• Directives:
1. Format the records for locating described items as a JSON list of strings, one string per line, skipping blank lines and leaving out the pictures.
2. Pick up the piece on sideways Treasury yield movements after its last sentence and keep writing it.

** START OF Source passage **

September 8th, 2025 by Kurt L. Smith

Sideways market movements can often seem perplexing. Just when you think interest rates should move one way, they meander the other; seemingly for months on end.

Welcome to the summer of 2025. Four months of longer-term U.S. Treasury yields ending little changed. The volatility of April saw interest rates plunge, then jump to even higher rates in May. Here we are at the end of unofficial summer after Labor Day with interest rates working their way back down to…normal?

This is how the bond markets act like a market. Several steps forward, one back. We have been here before: from the interest rate highs of October 2023 to a low in September 2024 I wrote often about the frustrations of a market in a correction.

** END OF Source passage **
** START OF Records shown **

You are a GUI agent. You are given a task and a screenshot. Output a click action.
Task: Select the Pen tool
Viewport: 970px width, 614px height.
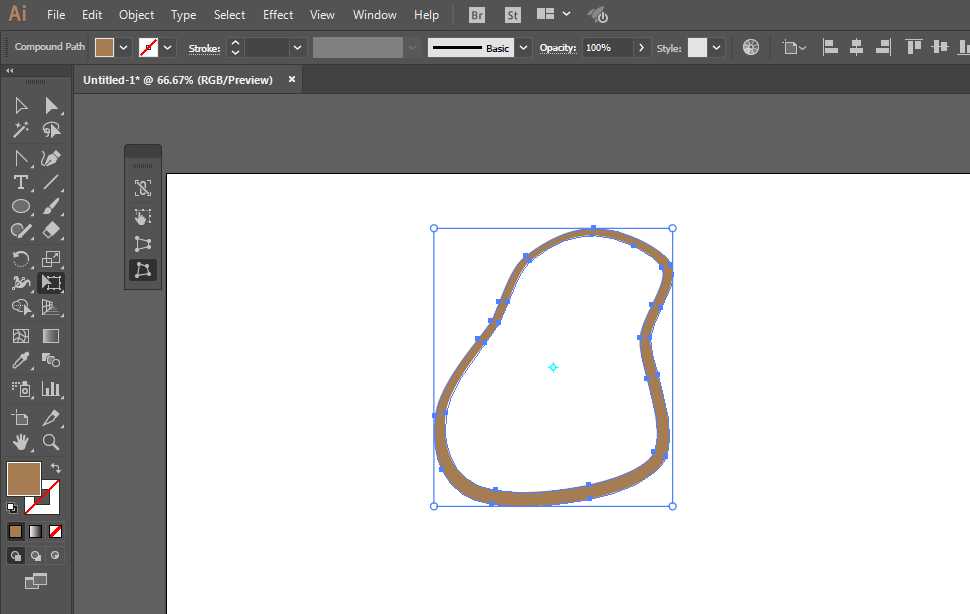(51, 158)
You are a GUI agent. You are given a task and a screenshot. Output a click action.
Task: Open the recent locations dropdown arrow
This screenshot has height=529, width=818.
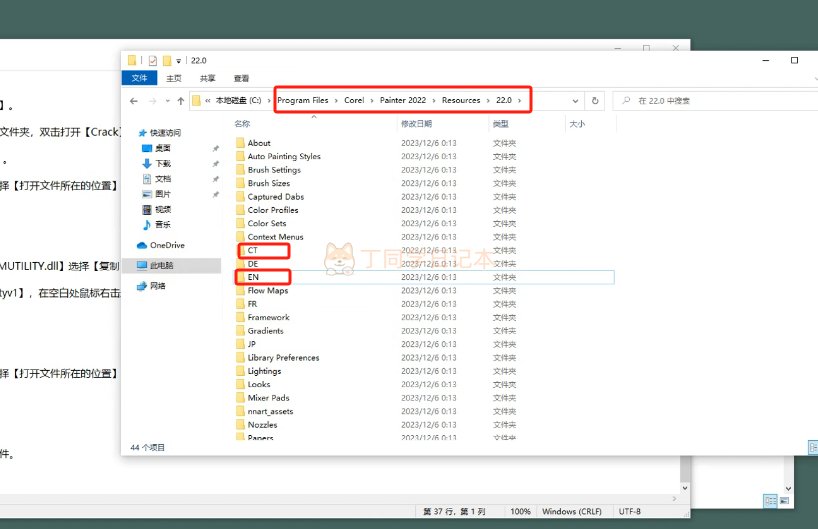166,101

** END OF Records shown **

• Answers given:
1.
[
  "You are a GUI agent. You are given a task and a screenshot. Output a click action.",
  "Task: Select the Pen tool",
  "Viewport: 970px width, 614px height.",
  "(51, 158)",
  "You are a GUI agent. You are given a task and a screenshot. Output a click action.",
  "Task: Open the recent locations dropdown arrow",
  "This screenshot has height=529, width=818.",
  "166,101"
]

2.
The part of the bond market I care most about is the longer bonds. On this day before the monthly employment numbers are released (yes, by the Bureau of Labor Statistics), the thirty-year bellwether treasury trades at 4.88% (all prices and yields per Bloomberg). This yield is 94% of the 5.18% high back on October 23, 2023, and is much higher than 3.89% correction low on September 17, 2024. The trend for long term interest rates remains higher as I have said since March 2020 and the long end of the market is the place to see that most clearly.

Short-term interest rates, indicated by the six-month treasury bill, show a different picture. Today’s 3.96% yield sits on top of the spike low of 3.92% on April 7, 2025, during the height of April’s volatility and is down substantially from the 5.59% high of August 29, 2023. This summer’s plunge of yield on the six-month treasury bill puts the odds of a Federal Reserve rate cut of 25 basis points on September 17th at 95%, again per Bloomberg.

The Federal Reserve is a follower in my book, a follower of the six-month bill. Usually, employment data confirms the recent direction of interest rates so it would not surprise me if short term yields continued lower and the Federal Reserve comes through on September 17th with this first rate cut since December 18, 2024.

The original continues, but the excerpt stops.